Le secrétaire général de la Confédération Nigérienne du Travail (CNT), Mounkaila Halidou, a animé un point de presse, ce 24 décembre 2024, d’une rare intensité, abordant des questions essentielles de la vie politique et sociale du Niger. Cette intervention, qui s’inscrit dans un contexte particulièrement sensible de transition, a permis à la CNT de se prononcer sur les préoccupations socio-économiques des travailleurs et la défense des libertés fondamentales, notamment la liberté syndicale. Cette sortie musclée pourrait, sans nul doute, marquer un tournant décisif dans les relations entre le CNSP et les syndicats.
Le premier point soulevé par Mounkaila Halidou concernait le message à la Nation livré par le président du Conseil National de la Sauvegarde de la Patrie (CNSP), le général Abdourahamane Tiani, à l’occasion du 66ème anniversaire de la proclamation de la République du Niger.
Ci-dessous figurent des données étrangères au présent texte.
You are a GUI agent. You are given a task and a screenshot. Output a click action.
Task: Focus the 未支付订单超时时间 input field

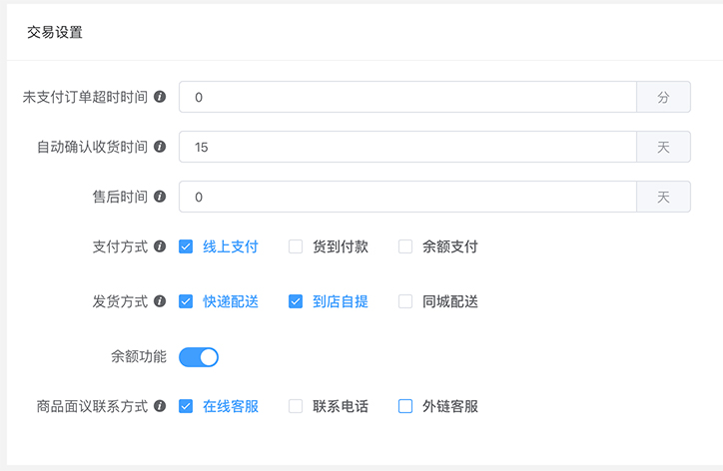pos(407,97)
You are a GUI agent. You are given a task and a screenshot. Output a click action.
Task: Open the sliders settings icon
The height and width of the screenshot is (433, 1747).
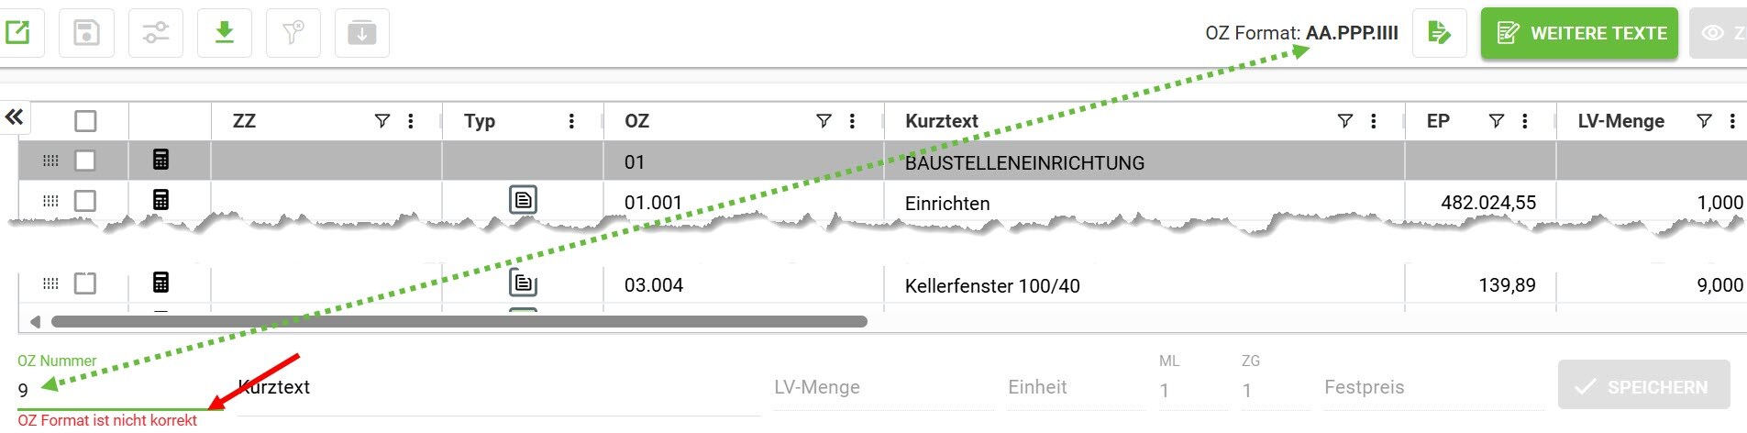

Si la CNT n’a jamais cessé de marquer son soutien aux autorités du CNSP, notamment dans la lutte pour la souveraineté nationale qui a conduit à la fermeture des bases militaires étrangères, elle a cependant exprimé une déception marquée quant à la non évocation des préoccupations des travailleurs. En particulier, le SG a dénoncé l’oubli de la question cruciale du salaire minimum interprofessionnel garanti (SMIG) qui devrait être rehaussé pour soulager les petits salariés, des recrutements dans la fonction publique, ainsi que de la régularisation des arriérés de salaires des fonctionnaires.
La transition actuelle, dont l’objectif affiché est de renforcer la souveraineté nationale et de restaurer la cohésion sociale, aurait dû, selon la Centrale syndicale, donner une place de choix au dialogue national inclusif. Or, cette dimension, qui semble être une priorité pour une large portion de la population, n’a pas été abordée dans le message du chef de l’État. La CNT s’interroge sur l’absence de mesures concrètes en matière de réconciliation nationale et sur la non mise en place d’organes de transition, tels que l’Observatoire National de la Communication (ONC), le Conseil constitutionnel ou encore le parlement de transition. Autant d’insuffisances qui nourrissent une inquiétude légitime quant à l’engagement des autorités actuelles à mener à bien le processus de réformes nécessaires à la stabilisation du pays.
La liberté syndicale, un défi
Le second point abordé par la CNT a porté sur le respect de la liberté syndicale, gravement mise à mal, selon le Secrétaire général, par l’attitude de l’Administrateur Délégué de la ville de Niamey. Le retrait d’un récépissé par voie de presse délivré à un syndicat légalement constitué, en l’occurrence le Syndicat Autonome de la Météorologie Aéronautique et Civile (SYAMAC), a été vivement dénoncé par la CNT. Mounkaila Halidou a rappelé que la liberté syndicale est un droit fondamental, et que les syndicats, contrairement aux autres associations, n’ont pas besoin d’une autorisation préalable pour exister. Cette atteinte à un droit fondamental constitue un signal inquiétant sur la manière dont les autorités actuelles perçoivent la démocratie et les libertés publiques. En dénonçant cette ingérence, la CNT a réaffirmé son engagement à défendre la liberté syndicale et a appelé le gouvernement à respecter ses engagements internationaux en matière des droits du travail.
Au-delà de ces points, le SG de la CNT a également dénoncé des pratiques de gestion opaque par certaines autorités de la transition. Il a notamment mis en lumière que les mêmes acteurs dont leurs noms ont été cités dans les différents scandales et autres « Gates », raflent des marchés publics sur fond de favoritisme. Cette situation est, selon lui, passée sous silence par le président du CNSP dans son message. Dans cette logique, la Commission de Lutte contre la Délinquance Economique, Financière et Fiscale (COLDEFF) à plus de transparence dans ses actions, afin d’éviter que des scandales financiers ne viennent ternir l’image d’une transition qui se veut exemplaire, a-t-il précisé.
Au total, la sortie médiatique de la CNT apparaît comme une prise de position ferme destinée à attirer l’attention sur les manquements et les préoccupations profondes des travailleurs et de la population nigérienne en cette période de transition. C’est une alerte sur le fait que les syndicats, même s’ils ont soutenu le coup d’Etat, n’entendent pas servir de faire-valoir au CNSP.